Philip Skell responds: My essay about Darwinism and modern experimental biology has stirred up a lively discussion, but the responses still provide no evidence that evolutionary theory is the cornerstone of experimental biology. Comparative physiology and comparative genomics have certainly been fruitful, but comparative biology originated before Darwin and owes nothing to his theory. Before the publication of The Origin of Species in 1859, comparative biology focused mainly on morphology, because physiology and biochemistry were in their infancy and genomics lay in the future; but the extension of a comparative approach to these sub-disciplines depended on the development of new methodologies and instruments, not on evolutionary theory and immersion in historical biology.

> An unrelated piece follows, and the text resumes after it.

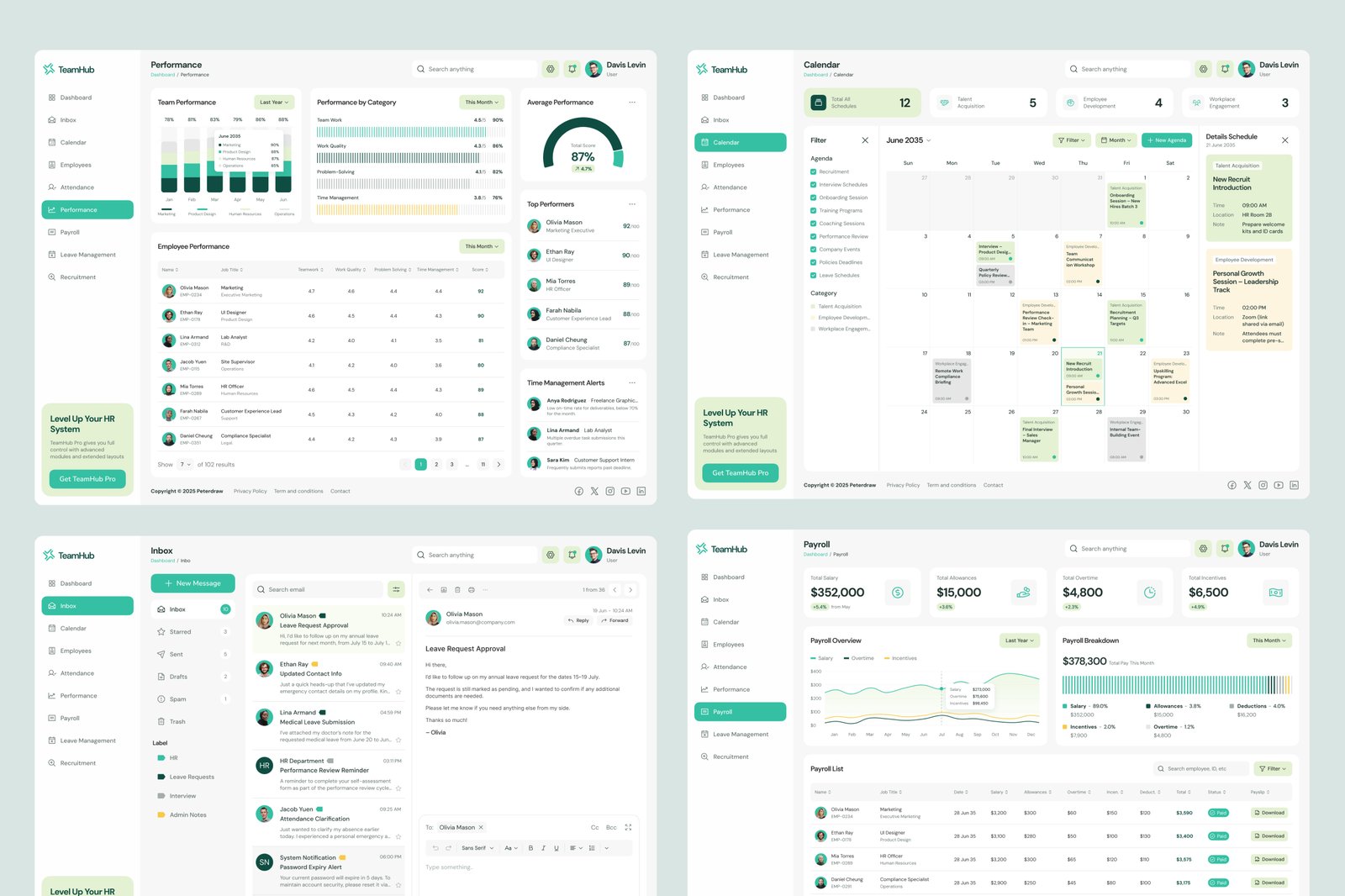
Task: Click the trash icon in the email toolbar
Action: tap(457, 589)
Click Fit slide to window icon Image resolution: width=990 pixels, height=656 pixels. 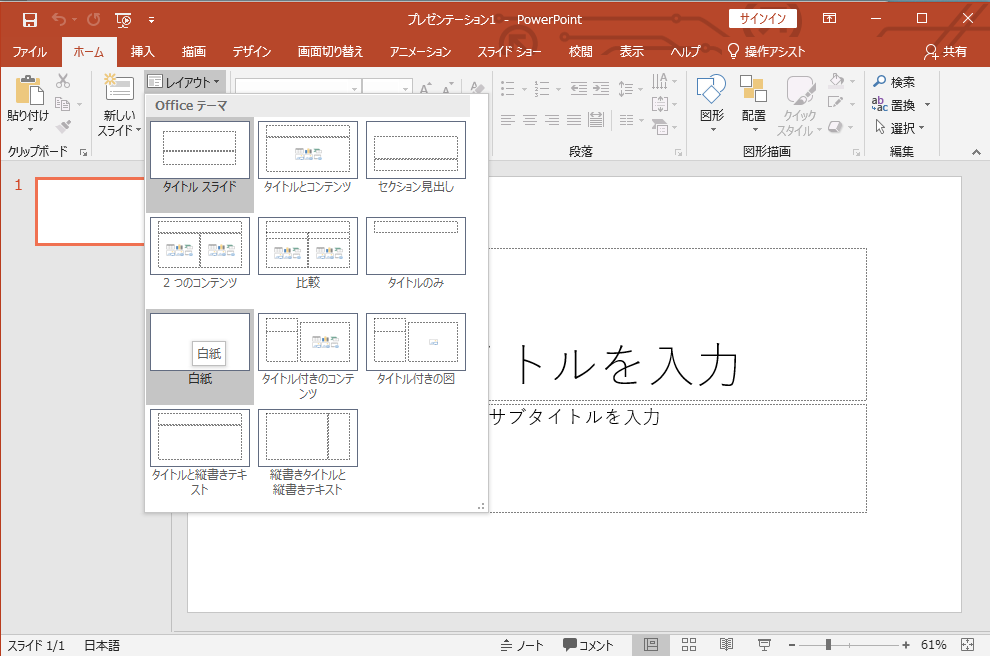[967, 645]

One letter mentions directed molecular evolution as a technique to discover antibodies, enzymes and drugs. Like comparative biology, this has certainly been fruitful, but it is not an application of Darwinian evolution – it is the modern molecular equivalent of classical breeding. Long before Darwin, breeders used artificial selection to develop improved strains of crops and livestock. Darwin extrapolated this in an attempt to explain the origin of new species, but he did not invent the process of artificial selection itself.

It is noteworthy that not one of these critics has detailed an example where Darwin's Grand Paradigm Theory guided researchers to their goals. In fact, most innovations are not guided by grand paradigms, but by far more modest, testable hypotheses. Recognizing this, neither medical schools nor pharmaceutical firms maintain divisions of evolutionary science. The fabulous advances in experimental biology over the past century have had a core dependence on the development of new methodologies and instruments, not by intensive immersion in historical biology and Darwin's theory, which attempted to historicize the meager documentation.

Evolution is not an observable characteristic of living organisms. What modern experimental biologists study are the mechanisms by which living organisms maintain their stability, without evolving. Organisms oscillate about a median state; and if they deviate significantly from that state, they die. It has been research on these mechanisms of stability, not research guided by Darwin's theory, which has produced the major fruits of modern biology and medicine. And so I ask again: Why do we invoke Darwin?